Incydent miał miejsce na pokładzie francuskiego samolotu prezydenckiego tuż po jego lądowaniu w Wietnamie. Kamery uchwyciły moment, na którym widać, jak ręka należąca do Brigitte Macron zasłania twarz jej męża, a po chwili energicznie ją odpycha. Wyglądało to tak, jakby Brigitte Macron spoliczkowała prezydenta Francji. Ten, gdy zorientował się, że scena została zarejestrowana, zaczął machać do zgromadzonych.
Początkowo biuro prezydenta Francji zaprzeczyło autentyczności nagrania. Jednak później potwierdzono, że incydent rzeczywiście miał miejsce. Jeden ze współpracowników Macrona określił zdarzenie jako "niegroźną kłótnię", a inni zbagatelizowali sytuację, twierdząc, że była to forma odreagowania stresu przed podróżą.
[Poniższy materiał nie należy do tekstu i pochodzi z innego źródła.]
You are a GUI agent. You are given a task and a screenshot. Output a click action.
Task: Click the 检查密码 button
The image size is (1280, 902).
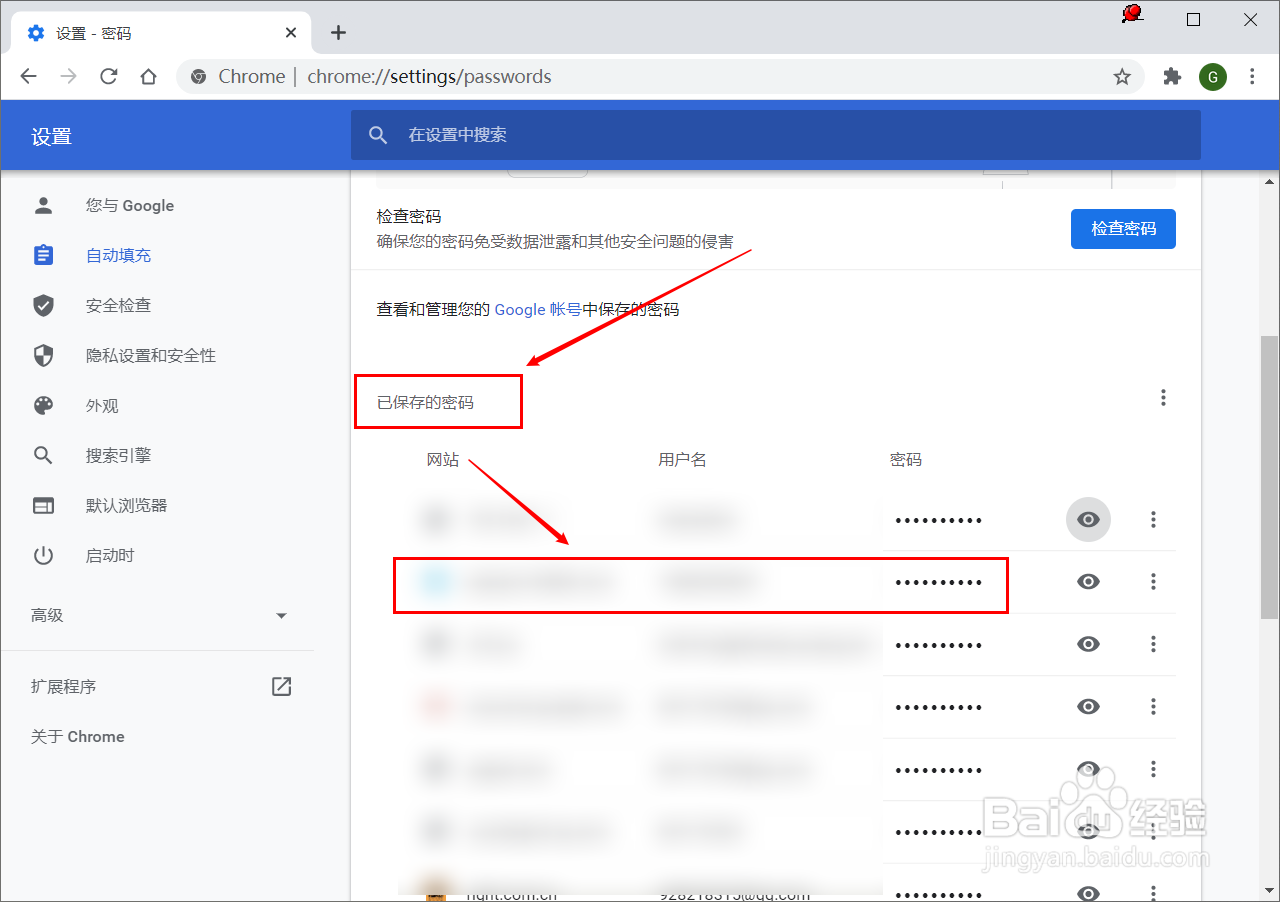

- To był moment, kiedy prezydent i jego żona odprężali się po raz ostatni przed rozpoczęciem podróży, żartując - stwierdził inny informator, cytowany przez "Fakt".
Czy incydent miał wpływ na wizerunek prezydenta?
Nagranie stało się bardzo popularne w mediach społecznościowych, gdzie jest szeroko komentowane. Niektóre źródła sugerują, że jest teraz wykorzystane przez prorosyjskie konta do szerzenia teorii spiskowych.